Dr. Eric D. Hamlett is an Assistant Professor in the Department of Pathology and Laboratory Medicine and the Research Coordinator of the MUSC Carroll A. Campbell, Jr. Neuropathology Laboratory program, which is funded in part by the NIH, NCI, the Down Syndrome International Biobank Program. the Children’s Tumor Foundation, and through various charitable gifts.
Dr. Hamlett is focused on understanding the mechanisms underlying the pathogenesis of Alzheimer's disease (AD), on finding novel therapeutic targets, and on promoting healthy aging. Dr. Hamlett serves as an Associate Editor for the Journal of Frontiers in Neuroscience and has served as a repeat reviewer for several journals. He comes from a socioeconomic background that is underrepresented in science and stem fields and is a proponent of maximize inclusiveness of a variety of underrepresented talent in Science and Research. Dr. Hamlett seeks to enhance educational opportunities for all students, especially for those that had fewer training opportunities and/or disadvantageous struggles.
Dr. Hamlett received his B.S. degree in biology and chemistry from Western Carolina University in 2002. He was a Scientist in the McAllister Heart Institute and later served as the Manager of the UNC Systems Proteomics Research Center. He then attended the Medical University of South Carolina, receiving his Ph.D. in Neurosciences in 2017. Dr. Hamlett’s postdoctoral research was performed at the University Denver Knoebel Institute for Healthy Aging (2017-2018). Prior to his arrival at MUSC, Dr. Hamlett served on the communications team for the T21 research society and won several competitive awards in research innovation and entrepreneurial startup.
The Hamlett laboratory is focused on determining what molecular abnormalities are responsible for the development of neurodegenerative responses associated with AD and using this information to develop effective new treatments to slow or stop this progressive disease. His lab has found evidence that abnormal shedding of AD pathogenic molecules occurs decades, before the first cognitive symptoms are of AD, are experienced. Based on this evidence, we have developed a novel experimental pipeline in which inappropriate passage of pathogenic molecules results in the development of several aspects of the disease in mice. In contrast to previously developed AD mouse models, this system allows normal mice to readily develop several neuropathological signatures of AD at a very high frequency. This model thus gives us a unique opportunity to establish how pathogenic shedding can drive the development of AD without the introduction of major genetic changes and without promoting extremely aggressive disease phenoytpes at young age. Using this model, his lab aims to identify novel classes of compounds that effectively inhibit the pathogenic spread of AD in vivo.
To identify additional therapeutic targets in AD, the Hamlet lab is also using NextGen sequencing methods to comprehensively identify genetic and epigenetic abnormalities that are specific to glial cells during different stages of AD progression. These studies are being performed using brain specimens collected from human donors to the Carroll A. Campbell, Jr. Neuropathology Laboratory and in our mouse models of AD. These comprehensive approaches thus continue to identify potential new treatment targets, thereby laying the groundwork for the development of effective new therapies for AD.

→ Supplied material:
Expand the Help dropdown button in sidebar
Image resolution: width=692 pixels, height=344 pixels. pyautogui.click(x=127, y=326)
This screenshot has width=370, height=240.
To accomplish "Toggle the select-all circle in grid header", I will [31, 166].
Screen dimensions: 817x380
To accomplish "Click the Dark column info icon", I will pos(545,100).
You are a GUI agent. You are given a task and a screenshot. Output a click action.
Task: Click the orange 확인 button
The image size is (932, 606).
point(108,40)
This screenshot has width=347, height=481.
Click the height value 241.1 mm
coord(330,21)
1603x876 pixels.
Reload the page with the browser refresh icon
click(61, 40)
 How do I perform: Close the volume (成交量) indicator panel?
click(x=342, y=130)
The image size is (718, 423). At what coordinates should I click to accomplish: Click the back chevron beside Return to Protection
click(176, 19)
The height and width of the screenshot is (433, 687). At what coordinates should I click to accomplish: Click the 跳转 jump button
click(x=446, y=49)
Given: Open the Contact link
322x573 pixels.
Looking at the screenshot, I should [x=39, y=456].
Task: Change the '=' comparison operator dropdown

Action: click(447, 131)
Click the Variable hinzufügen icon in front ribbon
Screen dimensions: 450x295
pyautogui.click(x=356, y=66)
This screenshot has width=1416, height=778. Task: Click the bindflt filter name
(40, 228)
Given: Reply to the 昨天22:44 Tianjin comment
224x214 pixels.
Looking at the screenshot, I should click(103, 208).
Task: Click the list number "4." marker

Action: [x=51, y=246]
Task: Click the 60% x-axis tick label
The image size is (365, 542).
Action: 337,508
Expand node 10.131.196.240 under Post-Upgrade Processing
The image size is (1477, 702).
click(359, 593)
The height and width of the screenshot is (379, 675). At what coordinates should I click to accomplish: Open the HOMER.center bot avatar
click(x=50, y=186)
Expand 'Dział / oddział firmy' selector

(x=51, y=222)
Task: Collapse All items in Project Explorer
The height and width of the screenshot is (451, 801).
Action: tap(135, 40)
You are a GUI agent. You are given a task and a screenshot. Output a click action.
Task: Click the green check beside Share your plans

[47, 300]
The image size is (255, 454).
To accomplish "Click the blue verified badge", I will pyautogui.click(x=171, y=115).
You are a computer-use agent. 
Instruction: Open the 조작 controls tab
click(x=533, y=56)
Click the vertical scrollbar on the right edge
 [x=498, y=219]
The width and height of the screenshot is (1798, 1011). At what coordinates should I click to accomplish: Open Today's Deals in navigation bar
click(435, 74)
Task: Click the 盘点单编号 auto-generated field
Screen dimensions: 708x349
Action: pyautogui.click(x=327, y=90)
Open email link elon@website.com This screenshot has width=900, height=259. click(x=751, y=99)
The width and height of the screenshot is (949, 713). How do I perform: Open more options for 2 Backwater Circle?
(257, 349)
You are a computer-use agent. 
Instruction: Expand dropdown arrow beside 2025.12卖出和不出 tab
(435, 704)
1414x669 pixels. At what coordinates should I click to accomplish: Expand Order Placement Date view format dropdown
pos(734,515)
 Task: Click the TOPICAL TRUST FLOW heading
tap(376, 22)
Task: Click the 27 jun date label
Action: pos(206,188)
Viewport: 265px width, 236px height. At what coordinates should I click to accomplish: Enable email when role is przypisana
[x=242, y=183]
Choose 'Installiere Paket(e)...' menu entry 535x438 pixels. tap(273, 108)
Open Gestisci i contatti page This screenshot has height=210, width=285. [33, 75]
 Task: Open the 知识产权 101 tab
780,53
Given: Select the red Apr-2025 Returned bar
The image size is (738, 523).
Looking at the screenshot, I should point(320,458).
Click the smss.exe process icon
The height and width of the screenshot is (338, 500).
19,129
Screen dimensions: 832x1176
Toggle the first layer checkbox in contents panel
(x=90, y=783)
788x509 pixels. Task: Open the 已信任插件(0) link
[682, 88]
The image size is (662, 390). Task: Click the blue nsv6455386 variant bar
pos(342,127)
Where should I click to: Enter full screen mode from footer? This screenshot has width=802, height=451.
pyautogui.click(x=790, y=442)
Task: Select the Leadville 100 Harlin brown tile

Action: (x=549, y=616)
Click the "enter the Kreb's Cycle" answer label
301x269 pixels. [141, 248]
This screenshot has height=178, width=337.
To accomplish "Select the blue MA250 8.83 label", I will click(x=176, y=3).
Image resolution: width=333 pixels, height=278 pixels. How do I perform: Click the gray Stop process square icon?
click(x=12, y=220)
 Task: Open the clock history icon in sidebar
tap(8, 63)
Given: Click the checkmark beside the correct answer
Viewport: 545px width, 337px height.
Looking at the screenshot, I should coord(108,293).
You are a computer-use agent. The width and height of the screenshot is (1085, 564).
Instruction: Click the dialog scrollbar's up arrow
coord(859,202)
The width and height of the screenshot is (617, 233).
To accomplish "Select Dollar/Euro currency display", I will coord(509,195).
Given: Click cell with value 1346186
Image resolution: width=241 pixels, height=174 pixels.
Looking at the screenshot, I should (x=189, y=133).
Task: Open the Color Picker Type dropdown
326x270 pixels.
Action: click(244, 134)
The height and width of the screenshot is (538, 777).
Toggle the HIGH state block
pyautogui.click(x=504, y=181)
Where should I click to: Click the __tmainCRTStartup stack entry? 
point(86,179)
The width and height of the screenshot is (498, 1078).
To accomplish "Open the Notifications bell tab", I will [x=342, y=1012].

→ Exercises:
1. According to the biography of Dr. Hamlett, which named organizations and programs fund the Neuropathology Laboratory program? List each one. Leave out the unnamed charitable gifts.
2. Transcribe the biography of Dr. Hamlett word for word, starting at "Dr. Hamlett received" and ending at "and entrepreneurial startup.".
The items are separate from the biography of Dr. Hamlett.

→ Solutions below:
1.
- NIH
- NCI
- the Down Syndrome International Biobank Program
- the Children’s Tumor Foundation

2.
Dr. Hamlett received his B.S. degree in biology and chemistry from Western Carolina University in 2002. He was a Scientist in the McAllister Heart Institute and later served as the Manager of the UNC Systems Proteomics Research Center. He then attended the Medical University of South Carolina, receiving his Ph.D. in Neurosciences in 2017. Dr. Hamlett’s postdoctoral research was performed at the University Denver Knoebel Institute for Healthy Aging (2017-2018). Prior to his arrival at MUSC, Dr. Hamlett served on the communications team for the T21 research society and won several competitive awards in research innovation and entrepreneurial startup.